2018 Adult Immunization Schedule Updates – David Kim (CDC)

David provided a presentation on the recently released 2018 Adult Immunization Schedule. Changes for 2018 include information on:

  • Recommended use of recombinant zoster vaccine, RZV (Shingrix, GSK);
  • Recommended use of MMR in a mumps outbreak setting;
  • Updated ACIP recommendations for prevention of hepatitis B.

Details about these changes are summarized in the presentation. However, selected highlights include:

  • 2 doses of RZV are recommended for adults >50, regardless of past herpes zoster or receipt of zoster vaccine live (ZVL). For adults >60, either RZV or ZVL may be used, though RZV is preferred.
  • 1 dose of MMR is recommended for persons who previously received <2 doses mumps-containing vaccine and who are identified by public health authorities to be at increased risk during a mumps outbreak.
  • Hepatitis B is recommended for adults with chronic liver disease. The 2018 schedule provides specific examples of chronic liver disease to assist providers in determining persons who should be vaccinated.
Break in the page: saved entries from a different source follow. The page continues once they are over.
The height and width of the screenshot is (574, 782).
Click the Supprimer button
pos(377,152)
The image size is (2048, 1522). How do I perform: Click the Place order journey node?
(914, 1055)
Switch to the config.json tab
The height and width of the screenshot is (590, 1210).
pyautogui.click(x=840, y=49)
David also provided a brief update on the status of ACIP recommendations for conjugate 1018-adjuvanted hepatitis B vaccine (HEPLISAV-B, Dynavax). Because this new vaccine did not receive FDA licensure until November 2017, it was not discussed at the October ACIP meeting. However, it is scheduled for discussion and a vote at next week’s February meeting. This recombinant vaccine is recommended as a 2 dose regimen given 1 month apart.


Announcements – Amy Parker Fiebelkorn

Amy reminded participants to be sure to register for National Immunization Conference (May 15–17) and the 2018 Summit Meeting (May 17–18). Individuals needing the password to register for the Summit may contact L.J Tan.